Towards Robust Data-Driven Automated Recovery of Symbolic Conservation Laws from Limited Data
Tracey Oellerich, Maria Emelianenko
TL;DR
This work tackles recovering conservation laws from data without prior dynamical knowledge by casting the problem as a null-space search of a derivative library $\Gamma$ via SVD. A robust, automated framework selects an optimal candidate library $\Theta$ by analyzing singular-value gaps, enabling identification of the number and form of conserved quantities from limited, noisy data. The method demonstrates accurate recovery on multiple benchmarks, including nonlinear and multi-law systems, and extends to a MAPK pathway, highlighting practical applicability. Perturbation analysis and derivative-estimation strategies underpin data-efficiency and stability, while the framework remains compatible with other learning approaches.
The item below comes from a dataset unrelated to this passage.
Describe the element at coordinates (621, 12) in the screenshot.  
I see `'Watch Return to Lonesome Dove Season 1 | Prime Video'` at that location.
Overall, the approach offers a principled, data-driven route to symbolic conservation laws with explicit guidance on data requirements and noise handling.
Abstract
Conservation laws are an inherent feature in many systems modeling real world phenomena, in particular, those modeling biological and chemical systems. If the form of the underlying dynamical system is known, linear algebra and algebraic geometry methods can be used to identify the conservation laws. Our work focuses on using data-driven methods to identify the conservation law(s) in the absence of the knowledge of system dynamics. Building in part upon the ideas proposed in [arXiv:1811.00961], we develop a robust data-driven computational framework that automates the process of identifying the number and type of the conservation law(s) while keeping the amount of required data to a minimum. We demonstrate that due to relative stability of singular vectors to noise we are able to reconstruct correct conservation laws without the need for excessive parameter tuning. While we focus primarily on biological examples, the framework proposed herein is suitable for a variety of data science applications and can be coupled with other machine learning approaches.